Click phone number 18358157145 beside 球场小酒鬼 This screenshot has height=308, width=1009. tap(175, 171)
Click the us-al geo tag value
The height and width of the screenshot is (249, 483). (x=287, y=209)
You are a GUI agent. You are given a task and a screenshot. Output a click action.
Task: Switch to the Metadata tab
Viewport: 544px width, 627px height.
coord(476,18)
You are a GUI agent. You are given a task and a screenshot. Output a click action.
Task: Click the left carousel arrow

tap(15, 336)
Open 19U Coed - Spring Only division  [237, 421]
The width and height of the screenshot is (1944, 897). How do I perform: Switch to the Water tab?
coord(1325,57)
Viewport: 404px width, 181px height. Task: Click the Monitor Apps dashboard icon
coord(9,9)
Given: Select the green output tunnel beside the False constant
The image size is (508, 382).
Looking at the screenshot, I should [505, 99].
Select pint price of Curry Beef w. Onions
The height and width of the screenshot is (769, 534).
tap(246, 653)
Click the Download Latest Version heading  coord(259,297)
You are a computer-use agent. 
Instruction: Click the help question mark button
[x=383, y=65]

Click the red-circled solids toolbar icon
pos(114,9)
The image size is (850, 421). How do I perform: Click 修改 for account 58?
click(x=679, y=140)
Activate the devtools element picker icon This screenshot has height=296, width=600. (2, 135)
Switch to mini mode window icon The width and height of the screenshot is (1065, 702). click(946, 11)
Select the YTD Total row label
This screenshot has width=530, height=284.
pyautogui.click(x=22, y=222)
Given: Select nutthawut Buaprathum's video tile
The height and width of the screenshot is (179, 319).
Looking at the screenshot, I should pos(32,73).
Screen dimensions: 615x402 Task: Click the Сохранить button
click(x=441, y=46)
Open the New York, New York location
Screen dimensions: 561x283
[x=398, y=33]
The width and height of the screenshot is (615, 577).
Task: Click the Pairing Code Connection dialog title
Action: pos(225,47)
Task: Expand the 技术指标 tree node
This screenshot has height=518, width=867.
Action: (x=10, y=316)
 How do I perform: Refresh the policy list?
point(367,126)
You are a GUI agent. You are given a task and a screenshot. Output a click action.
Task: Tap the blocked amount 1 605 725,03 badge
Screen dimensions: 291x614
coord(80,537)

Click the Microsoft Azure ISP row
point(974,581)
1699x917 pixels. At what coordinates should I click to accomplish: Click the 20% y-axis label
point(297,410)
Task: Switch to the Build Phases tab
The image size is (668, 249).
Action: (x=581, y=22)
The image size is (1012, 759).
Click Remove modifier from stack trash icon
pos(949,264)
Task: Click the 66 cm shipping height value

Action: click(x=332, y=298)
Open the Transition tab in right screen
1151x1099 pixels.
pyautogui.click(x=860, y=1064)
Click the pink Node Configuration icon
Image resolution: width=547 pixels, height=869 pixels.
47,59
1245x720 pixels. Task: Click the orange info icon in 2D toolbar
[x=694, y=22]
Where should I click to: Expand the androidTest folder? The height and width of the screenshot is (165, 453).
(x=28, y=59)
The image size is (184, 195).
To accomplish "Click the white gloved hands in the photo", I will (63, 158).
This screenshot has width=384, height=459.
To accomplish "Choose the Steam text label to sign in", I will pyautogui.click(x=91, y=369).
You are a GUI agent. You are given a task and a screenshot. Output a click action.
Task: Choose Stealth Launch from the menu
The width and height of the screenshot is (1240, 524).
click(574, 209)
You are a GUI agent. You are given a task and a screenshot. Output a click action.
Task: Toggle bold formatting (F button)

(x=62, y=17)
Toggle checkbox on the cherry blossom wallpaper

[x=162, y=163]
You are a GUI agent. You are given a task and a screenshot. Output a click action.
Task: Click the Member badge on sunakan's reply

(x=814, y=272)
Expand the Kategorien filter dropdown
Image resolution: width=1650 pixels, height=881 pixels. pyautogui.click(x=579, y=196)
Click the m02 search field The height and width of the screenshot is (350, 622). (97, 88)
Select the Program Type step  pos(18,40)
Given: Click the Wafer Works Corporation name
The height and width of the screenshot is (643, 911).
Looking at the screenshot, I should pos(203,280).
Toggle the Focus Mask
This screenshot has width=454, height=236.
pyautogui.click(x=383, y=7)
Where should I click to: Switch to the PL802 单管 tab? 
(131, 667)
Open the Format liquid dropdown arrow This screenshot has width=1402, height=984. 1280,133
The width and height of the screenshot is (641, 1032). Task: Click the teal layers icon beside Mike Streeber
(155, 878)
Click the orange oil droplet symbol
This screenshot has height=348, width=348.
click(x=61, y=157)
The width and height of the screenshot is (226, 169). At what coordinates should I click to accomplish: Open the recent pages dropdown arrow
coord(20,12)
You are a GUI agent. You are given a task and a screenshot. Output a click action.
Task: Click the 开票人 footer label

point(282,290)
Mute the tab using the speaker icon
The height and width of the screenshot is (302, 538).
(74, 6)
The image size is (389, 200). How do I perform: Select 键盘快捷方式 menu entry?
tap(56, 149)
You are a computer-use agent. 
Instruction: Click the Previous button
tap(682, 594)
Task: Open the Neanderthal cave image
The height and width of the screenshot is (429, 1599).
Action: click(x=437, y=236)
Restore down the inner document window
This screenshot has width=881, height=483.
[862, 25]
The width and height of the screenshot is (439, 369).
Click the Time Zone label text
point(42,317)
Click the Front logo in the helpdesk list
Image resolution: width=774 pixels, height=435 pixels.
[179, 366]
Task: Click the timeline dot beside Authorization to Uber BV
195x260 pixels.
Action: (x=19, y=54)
━━━━━━
EXERCISE DIRECTIONS :: Filter this listing and copy only the lines holding the word "will".

SOLUTION TO THIS PROBLEM ::
To accomplish "Click the white gloved hands in the photo", I will (63, 158).
To accomplish "Choose the Steam text label to sign in", I will pyautogui.click(x=91, y=369).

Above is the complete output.